2024-09-23 –, Hall A+B
Compute Express Link (CXL) is an open standard interconnect built upon industrial PCI layers to enhance the performance and efficiency of data centers by enabling high-speed, low-latency communication between CPUs and various types of devices such as accelerators and memory. It supports three key protocols: CXL.io as the control protocol, CXL.cache as the host-device cache-coherent protocol, and CXL.mem as load store memory access protocol. CXL Type 2 devices leverage the three protocols to seamlessly integrate with host CPUs, providing a unified and efficient interface for high-speed data transfer and memory sharing. This integration is crucial for heterogeneous computing environments where accelerators, such as GPUs, and other specialized processors, handle intensive workloads.
VFIO is the standard interface used by Linux kernel to pass a host device, such as a PCI device, to a virtual machine (VM). To pass a PCI device to a VM, VFIO provides several modules, including vfio-pci (the generic PCI stub driver), VFIO variant drivers (vendor-specific PCI stub drivers), and vfio-pci-core (the core functions needed by vfio-pci and other VFIO variant drivers). With the VFIO UABIs, user space device model like QEMU can map the device registers and memory regions into the VM, allowing the VM to directly access the device. With a VFIO variant driver from HW vendors, it can also support mediate passthrough, live migration for use cases like vGPU. Although CXL is built upon the PCI layers, passing a CXL type-2 device can be different than PCI device due to CXL specifications, e.g. emulating CXL DVSECs, handling CXL-defined register regions in the BAR, exposing CXL HDM regions. Thus, a new set of VFIO CXL modules needs to be introduced.

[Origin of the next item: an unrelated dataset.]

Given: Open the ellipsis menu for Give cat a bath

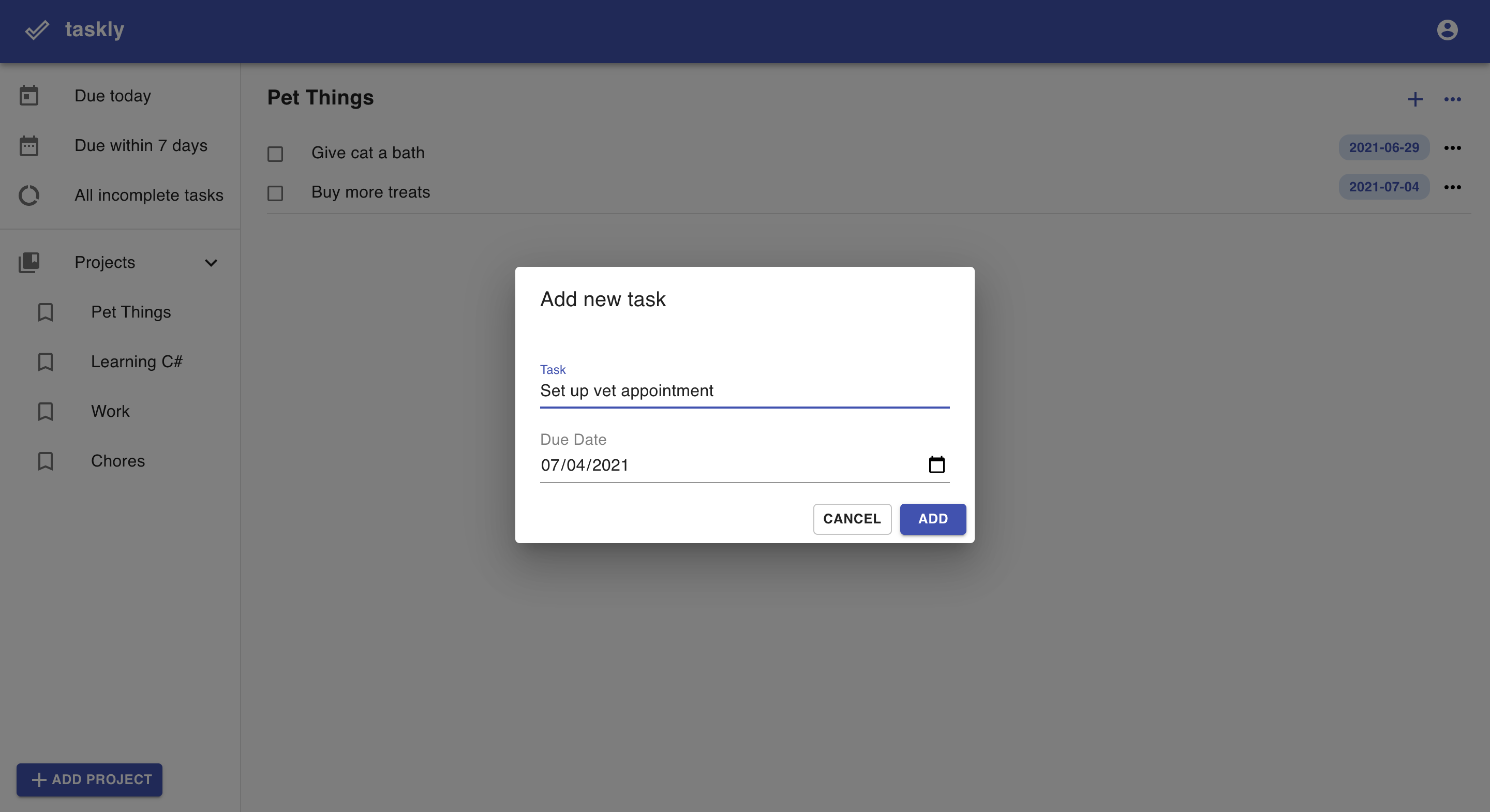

In this topic, we review the requirements of a CXL type-2 device, discuss the architecture design of VFIO CXL modules, their UABIs, and the required changes to the kernel CXL core and QEMU besides VFIO.
Zhi is an open-source developer working on vGPU, confidential computing, and virtualization. He is currently working on NVIDIA vGPU. For confidential computing, he is interested in Intel TDX/AMD SEV-SNP and worked on TDX connect enabling at Intel.